Tuesday 7 August 2012

Apache Logging to MongoDB Using a Named Pipe

Following on from the last article on remote logging where I collected all the logs into one place, I wanted to be able to query them -so that I can ask questions like "which pages take longer than  5 seconds to produce", 'how many of our redirects fail?" and the like.

I believe that there are already MySQL modules for rsyslogd, but I had written a script in Python to interpret logs and put them into MongoDB, so I wanted to use that.

The obvious solution to join the two programs together seemed to be to used a named pipe, a vaery basic type of interprocess communictation where one program chucks bits down the pipe and the other pulls them out.

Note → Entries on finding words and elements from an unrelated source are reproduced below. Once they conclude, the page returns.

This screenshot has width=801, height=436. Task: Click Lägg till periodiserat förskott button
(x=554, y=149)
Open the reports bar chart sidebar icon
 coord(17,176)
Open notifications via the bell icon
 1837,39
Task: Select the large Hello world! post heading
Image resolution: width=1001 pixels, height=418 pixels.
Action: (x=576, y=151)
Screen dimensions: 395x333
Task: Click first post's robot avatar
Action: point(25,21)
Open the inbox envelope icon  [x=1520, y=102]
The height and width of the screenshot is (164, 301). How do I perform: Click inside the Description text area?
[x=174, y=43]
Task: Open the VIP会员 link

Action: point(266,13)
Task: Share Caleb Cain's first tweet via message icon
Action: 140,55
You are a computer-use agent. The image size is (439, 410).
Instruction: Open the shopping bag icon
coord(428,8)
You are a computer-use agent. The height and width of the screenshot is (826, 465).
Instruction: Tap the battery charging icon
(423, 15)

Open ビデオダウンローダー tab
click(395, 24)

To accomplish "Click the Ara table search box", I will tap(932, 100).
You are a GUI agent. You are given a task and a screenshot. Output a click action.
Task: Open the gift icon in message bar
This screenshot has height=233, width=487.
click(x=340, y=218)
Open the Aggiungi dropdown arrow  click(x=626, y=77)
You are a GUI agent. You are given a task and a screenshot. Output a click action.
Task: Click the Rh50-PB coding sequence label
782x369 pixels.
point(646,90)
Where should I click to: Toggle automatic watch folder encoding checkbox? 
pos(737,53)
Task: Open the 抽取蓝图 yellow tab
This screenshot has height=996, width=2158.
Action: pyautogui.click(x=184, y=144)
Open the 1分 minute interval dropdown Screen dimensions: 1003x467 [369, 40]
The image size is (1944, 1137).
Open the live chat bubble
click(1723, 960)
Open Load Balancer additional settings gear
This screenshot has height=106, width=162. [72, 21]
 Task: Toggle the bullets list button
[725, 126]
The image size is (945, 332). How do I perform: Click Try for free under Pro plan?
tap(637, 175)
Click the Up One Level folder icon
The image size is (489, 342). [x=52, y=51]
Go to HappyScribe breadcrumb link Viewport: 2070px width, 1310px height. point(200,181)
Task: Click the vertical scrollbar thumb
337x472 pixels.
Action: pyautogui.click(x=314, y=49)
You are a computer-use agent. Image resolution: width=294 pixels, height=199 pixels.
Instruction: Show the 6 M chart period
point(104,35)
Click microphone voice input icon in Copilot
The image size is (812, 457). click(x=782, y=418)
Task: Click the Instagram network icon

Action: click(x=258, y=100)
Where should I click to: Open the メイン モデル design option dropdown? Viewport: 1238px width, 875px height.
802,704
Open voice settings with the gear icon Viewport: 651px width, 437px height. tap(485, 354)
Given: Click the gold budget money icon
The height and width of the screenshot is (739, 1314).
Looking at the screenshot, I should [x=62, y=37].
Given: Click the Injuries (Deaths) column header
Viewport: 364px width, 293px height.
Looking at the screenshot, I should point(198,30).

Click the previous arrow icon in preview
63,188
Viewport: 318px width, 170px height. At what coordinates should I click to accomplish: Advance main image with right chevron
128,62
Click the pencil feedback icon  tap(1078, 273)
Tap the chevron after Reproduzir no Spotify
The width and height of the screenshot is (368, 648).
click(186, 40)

Chucking them in is easy enough, firsty create your pipe with mkfifo , then  just change the line is the rsyslog server config from :

:programname, isequal, "apache2" /var/log/oneGiantHeapOfLogs.log
to
:programname, isequal, "apache2" |/tmp/logger_pipe



Reading from the pipe was pretty easy too as this Python snippet shows :

#Open the pipe
in_pipe = open(sys.argv[1], "r")
#Loop forever
while True :
  try:
    line = in_pipe.readline()[:-1]    #Supposedly makes this blocking
    if len(line) == 0 :                       #Happens in test
      time.sleep(5)
      continue


In short, open the pipe, loop forever reading lines. We want this to keep going so the program is wrapped in an exception handler to catch any log parsing errors.

Having got the input to the program it's just a problem or parsing that input -we can take a look at that in another post.